KING COUNTY, Wash. — Eight mayors in south King County signed an open letter Thursday asking for help in the effort to reduce crime and violence.
However, at least one of the claims they made is receiving pushback from county leadership.
The mayors of Auburn, Black Diamond, Enumclaw, Federal Way, Kent, Pacific, Renton and Tukwila are pleading for help from King County and the state as the cities see a "disturbing" rise in crime.
"We really need to provide a higher level of public safety. Our community is demanding it," said Renton Mayor Armondo Pavone.
Four of the mayors who signed the public plea told KING 5 it was important for them to band together for people who live in various cities in south King County.
"Nobody knows where one city begins, and another ends. Nobody cares. They just want to feel safe," Auburn Mayor Nancy Backus said.

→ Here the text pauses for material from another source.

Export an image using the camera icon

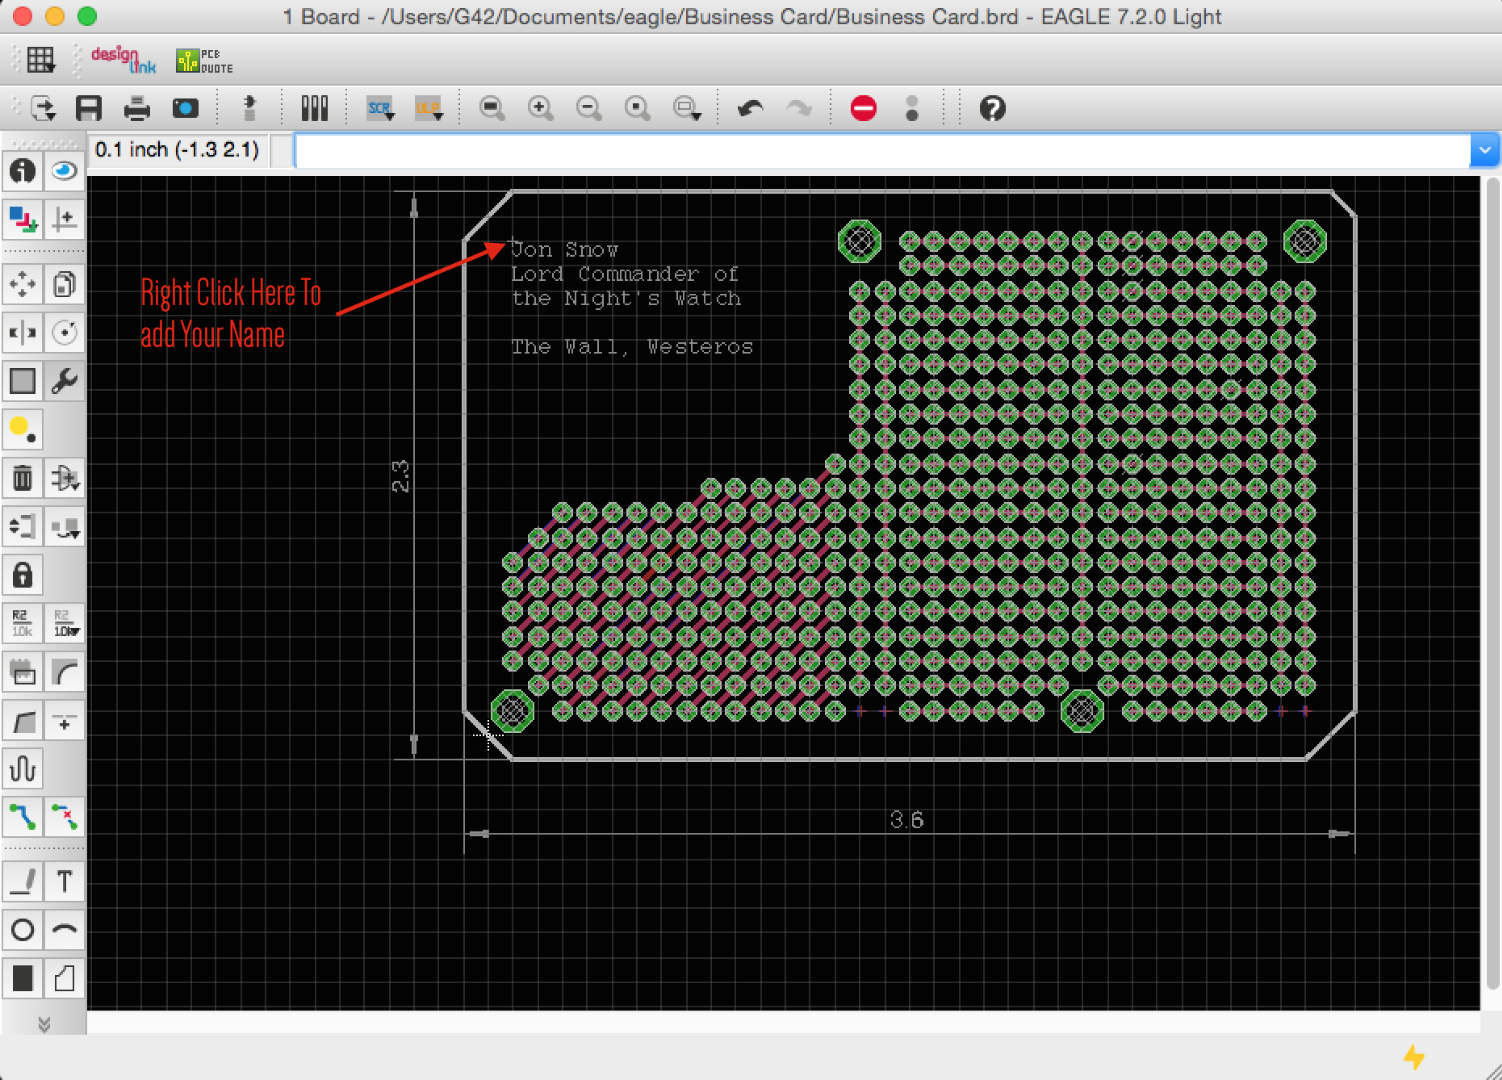[185, 108]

According to the letter, the rise in crime coincides with several events, including the passage of Senate Bill 5476, which prevents cities and counties from charging someone with drug possession in certain cases. The passage of House Bill 1054, which prevents police officers from conducting vehicle pursuits in certain circumstances, is also a factor, according to the letter.
Federal Way Mayor Jim Ferrell, who is running for King County prosecutor this November, said many criminals know they can get away with it.
"I mean, that's why car thefts statewide have gone up 88% in one year," Ferrell said.
Along with citing an "influx" in methamphetamine and fentanyl, the letter criticizes the justice system, "in which it takes many months, if not years, for criminal charges to be filed, resolved, or tried."
There is also a need "for improved and timely juvenile and adult felony criminal accountability at the county level," the letter states.
The letter specifically calls out the King County Jail system, alleging it does not allow for the booking of felony suspects on a routine basis and, due to limitations on bookings, officers spend hours transporting and booking suspects.
Kent Mayor Dana Ralph pointed to the Norm Maleng Regional Justice Center in Kent, which is no longer taking in regular felony bookings due to staffing shortages, according to Ralph. Instead, the letter said officers are forced to take felony suspects to the jail in Seattle.
"The biggest problem is when you take an officer off the streets for four hours, in a department that is already significantly understaffed, it becomes a public safety issue," they said.
In a statement, Chase Gallagher, director of communications for King County Executive Dow Constantine's office, called the assertion regarding jail bookings "hyperbole."
"Over the course of a single Sunday night in July, bookings were limited to only the highest priority cases so limited jail staff could prioritize safe operations in the jail," the statement reads. "When that one-time limitation went into effect, jail staff continued to field calls from law enforcement and allowed them to bring in high priority cases in if needed, and in fact at least one jurisdiction did so."
Though the concerned city leaders have had meetings with King County and state legislators to help solve the issues, the "consequences of the challenges to our system are real and immediate," the letter states.
The letter asks the county and state to take action to address the toll increased crime is taking on the communities.
KING 5 reached out to Gov. Jay Inslee's Office and Constantine's office for comment:
Reponses from Governor's Office, King County executive
A spokesperson from Inslee's office said they had not received the letter prior to KING 5's inquiry, as it was not specifically addressed to that office. The letter was still being reviewed on Thursday afternoon.
On the topic in general, however, a spokesperson for Inslee's office wrote the problem "is not unique to us."
"It’s a phenomenon happening nationwide. As the Brennan Center for Justice says, 'The recent rise in crime is extraordinarily complex. Policymakers and the public should not jump to conclusions or expect easy answers,'” the statement reads.
"Solving the challenges facing our law enforcement and criminal justice system requires collaboration between partners at the federal, state, county and municipal level. The state will continue its part by listening to local partners to promote safety and share resources that address the root causes of violence and crime.
"Last month, the governor unveiled a proposal to increase police training opportunities statewide to make more candidates available for open officer positions in local departments. Since 2016, the state has increased pay for state troopers by 40%. The state has made significant investments in behavioral health services, rapid supportive housing, intervention programs for youth, and diversion programs for first-time and low-level offenders.
"We all share a desire for communities that are safe."
The full statement from Constantine's office reads as follows:
"It is incumbent on officials in positions of public trust to rely on facts, not hyperbole as is the case with this assertion regarding jail bookings. Over the course of a single Sunday night in July, bookings were limited to only the highest priority cases so limited jail staff could prioritize safe operations in the jail. When that one-time limitation went into effect, jail staff continued to field calls from law enforcement and allowed them to bring in high priority cases in if needed, and in fact at least one jurisdiction did so.
"Public safety is at the top of our priorities, and that means holding people accountable while also addressing underlying causes. Every level of government has a role to play in solving the issues in our streets, which have been exacerbated by a criminal court backlog created by the pandemic, decades of an underfunded behavioral health system, and centuries of institutional racism. We will continue to partner with any government committed to working productively to deliver safety rather than clinging to obsolete practices and mindsets that no longer keep our communities safe."